Photo by Tony Tree/The Charleston Trust

The studio at Charleston, the country home of Vanessa Bell and Duncan Grant where the Bloomsbury Group spent time from 1916 on, East Sussex, England, circa 2012

Hidden among the chalk hills of East Sussex is Charleston, the sixteenth-century farmhouse and gardens that the Bloomsbury Group transformed into their most famous work of art. When Vanessa Bell signed the first of a series of long leases on the property in October 1916, she treated the house’s interior as a blank canvas. Murals and patterns were painted directly onto whitewashed walls, stripped doors, fireplaces, and bedsteads; even the wooden cladding around the bathtubs wasn’t off-limits for decoration.

Today, to visit Charleston—which has been open to the public since 1986, but has just launched its first exhibition and event spaces, along with a new restaurant—is to be transported back in time.

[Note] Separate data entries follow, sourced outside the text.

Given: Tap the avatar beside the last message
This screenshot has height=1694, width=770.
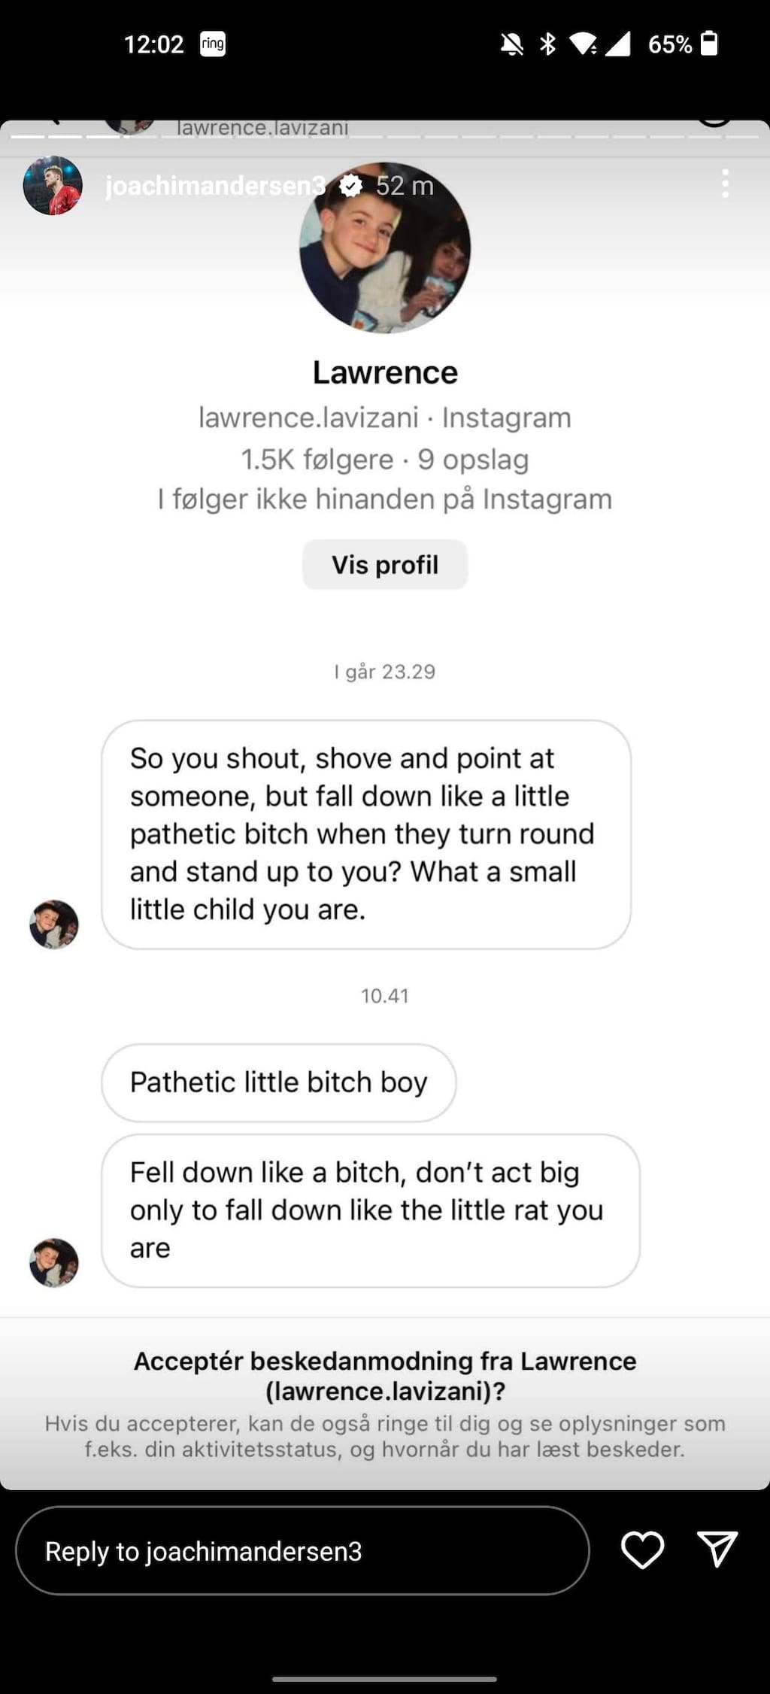Looking at the screenshot, I should pyautogui.click(x=54, y=1262).
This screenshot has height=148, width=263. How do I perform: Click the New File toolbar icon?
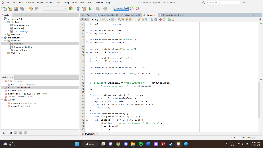pos(4,8)
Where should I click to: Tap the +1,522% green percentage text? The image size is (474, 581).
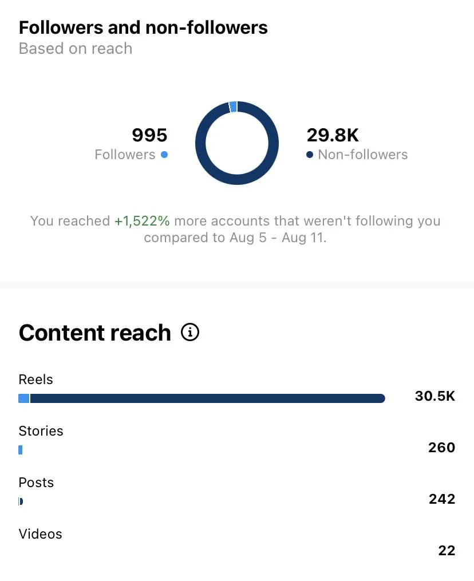coord(142,221)
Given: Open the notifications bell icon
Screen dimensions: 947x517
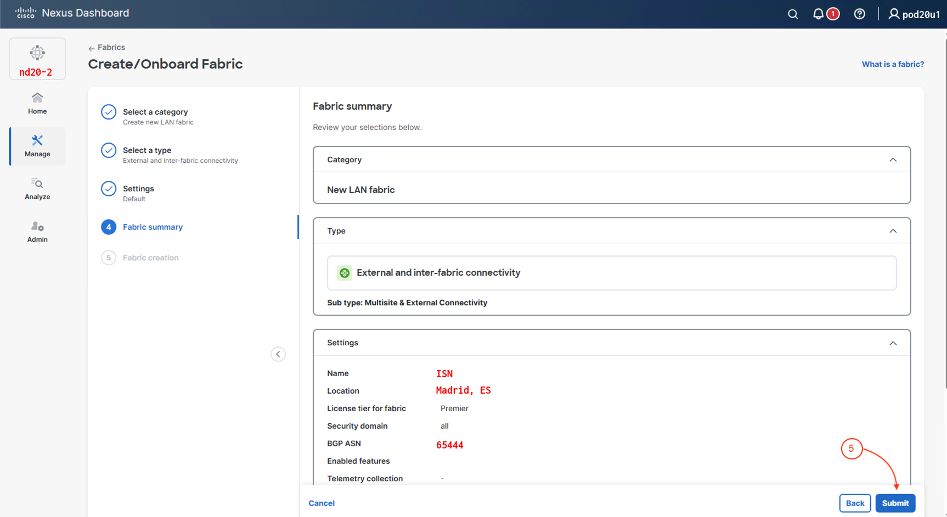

Even the plants in the garden have been painstakingly chosen to replicate those from the house’s heyday within the three decades 19301959. Recognizing just how important color would have been to Vanessa and her fellow artists, Fiona Dennis, Charleston’s head gardener since 2017, sees it as her job “to capture the tone of the garden in its historic context.” The same verisimilitude continues inside the house, which feels as if the famous tenants are still in residence. In Vanessa’s downstairs bedroom, a straw hat lies on the bed as if discarded while she passed on her way in through the patio doors. The studio is full of evidence of her partner and sometime-lover Duncan Grant: the portrait of a muscled nude sits on an easel as if still drying; invitations are propped up amongst the objet d’art on the mantelpiece, while cuttings from newspapers, photographs and a child’s drawings are pinned below along the ledge; discarded paintbrushes and the like litter one of the corners of the room. One expects Vanessa’s husband, Clive Bell, to come sauntering into his book-lined study in search of a volume.

At the same time, there’s something a little uneasy about the site of such artistic and sexual experimentation, the home of people who pushed so forcefully against the establishment, having become a destination for day-trippers, complete with café and gift shop. Under Charleston’s modern guise as a tourist heritage site, it’s easy to overlook just how radically the members of the Bloomsbury Group lived their lives.

Dorothy Parker famously quipped that the cohort “lived in squares, painted in circles and loved in triangles.” Charleston played host to both the art and the love—much more so than the residences in Gordon and, thereafter, Fitzroy Square in London’s Bloomsbury. The group found respite from intolerance in this rural idyll. Vanessa and Grant transformed the house into a country outpost for their friends and family, a oasis of freedom and acceptance decades ahead of the social, moral, and aesthetic codes of the day. Theirs was a partnership grounded in the domestic rather than the erotic, though Grant was the father of Vanessa’s youngest child, Angelica. In grand Bloomsbury fashion, Angelica grew up to marry her father’s one-time lover, David Garnett, who’d lived at Charleston with Grant during World War I. As conscientious objectors, the two men contributed to the war effort by taking up farm tools instead of arms.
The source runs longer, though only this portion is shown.